Collecting Debts as Unpaid Property Taxes – Know Your Limit, Play Within It

As many local governments know, the treatment of fees, charges, expenses and other amounts due and owing to a municipality or regional district can, in some circumstances, be treated and collected in the same manner and with the same remedies as property taxes; if the amount owing remains unpaid on December 31st of the year it falls due, it may be deemed to be taxes in arrear and collected as such. While this represents one of the more effective enforcement measures in a local government’s quiver of remedies, there are limitations and procedures that must be observed.

Section 258 (Special Fees may be Collected as Property Taxes) of the Community Charter is authority for a municipality to collect unpaid fees or other amounts, as property taxes. Although this article deals primarily with municipalities, it must be pointed out that regional districts have similar authority under section 363.2 of the Local Government Act to recover fees, costs and charges as unpaid property taxes, in specific circumstances. The municipal authority reads in part as follows:

“258 (1) This section applies to the following:

(a) fees imposed, under this Act or the Local Government Act, for work done or services provided to land or improvements;

(b) fees imposed under section 196(1)(a) [fire and security alarm systems]

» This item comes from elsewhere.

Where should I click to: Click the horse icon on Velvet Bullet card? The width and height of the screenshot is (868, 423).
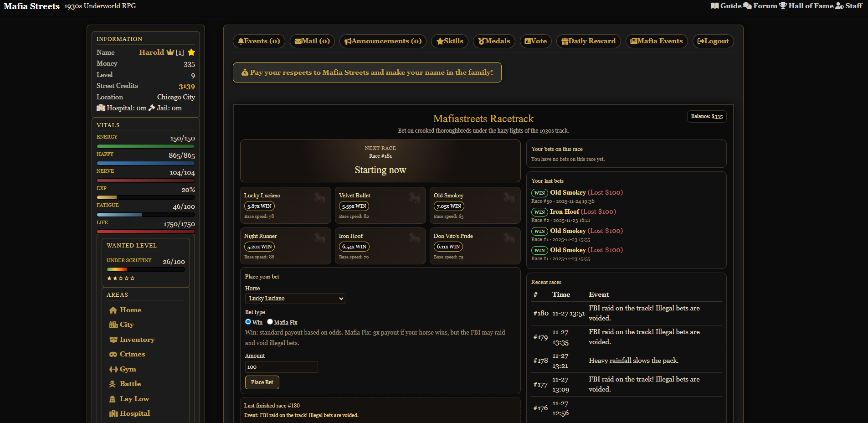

(c) amounts owing that a municipality is entitled to recover for work done or services provided to land or improvements under any other provision of this Act or the Local Government Act that authorizes the municipality to recover amounts in the event of default by a person.

[emphasis added]

(2) An amount referred to in subsection 1:

(a) may be collected in the same manner and with the same remedies as property taxes, and

(b) if it is due and payable by December 31st and unpaid on that date, is deemed to be taxes in arrears.   …”

This provision acts as a useful collection tool for fees and charges that a municipality imposes or amounts that a municipality is entitled to recover for work done or services provided to the land or improvements by the municipality. This includes, for example:

• fees, charges or other amounts owing in relation to water, sewer and other services provided to land, buildings etc.;

• a municipality’s costs for cleaning up an untidy premises authorized under an unsightly premises bylaw;

• removing a retaining wall extending from a property that unlawfully encroaches onto a highway.

Section 17 (Municipal Action at Defaulter’s Expense) provides further authority for a municipality:

“17 (1) The authority of a council under this or another Act to require that something be done includes the authority to direct that, if the person that is subject to the requirement fails to take the required action, the municipality may:

(a) fulfill the requirement at the expense of the person, and

(b) recover the costs incurred from that person as a debt.

(2) [Sections 258 and 259 apply] to an amount recoverable under subsection (1) that is incurred for work done or services provided in relation to land or improvements.

[emphasis added]

In other words, where a council has authority to require that something be done under the Community Charter or Local Government Act (or any other Act), that authority includes the municipality’s right, where a person fails to take the required action, to fulfill the requirement at that person’s expense and recover those costs in the same manner as unpaid taxes.

Thus, the municipality is entitled to treat that amount as unpaid property taxes and collect that amount as such provided

(a) a bylaw is enacted that specifically requires something to be done or not be done,

(b) a person fails to take the required action and

(c) the municipality is authorized under the bylaw to fulfill that requirement at the expense of the offender and recover the costs of the removal as a debt.

As you can expect, there are numerous examples under the Community Charter that authorize municipalities to impose requirements. (The general authority of a municipality to “require something to be done” comes from section 8, which authorizes councils to, by bylaw, regulate, prohibit and impose requirements in relation to such things as municipal services, public places, public health, protection of the natural environment, animals, buildings and other structures).

However, as some municipalities have recently discovered, the proper steps must be followed and the statutory limits observed, before such authority can be exercised.

First, there must be clear statutory authority to:

(a) charge fees;

(b) require work be done;

(c) carry out the work; and

(d) recover such fees or such costs as unpaid taxes.

Second, there must be a bylaw (or in rare cases, a council resolution) that specifically authorizes the municipality to do those things listed above.

The following is a non-exhaustive list of some of the mistakes that, in our experience, municipalities may make:

• there is no statutory authority for requiring something be done or not be done;

• there is no statutory authority to undertake work or services to land or improvements, or for the municipality to recover costs of such work as unpaid taxes;

• statutory authority exists, but there is no bylaw provision authorizing the municipality to undertake the work or recover fees, charges or costs as unpaid taxes.

Specific examples of where costs are not recoverable as taxes, are a highway encroachment that does not form part of private property (e.g., boulevard garden) or waste deposited on a highway. The removal of the encroachment or waste by municipal workers does not constitute work done or services performed to land or improvements in that the work is not done on land or improvements against which property taxes are assessed; it is work done on a highway with no physical connection to the taxable property.

This Article does not take the place of comprehensive legal advice on the matter, but it is clear that while this remedy can be an effective tool, there are procedures and limitations that local governments must be aware of when considering the recovery of debts due to them.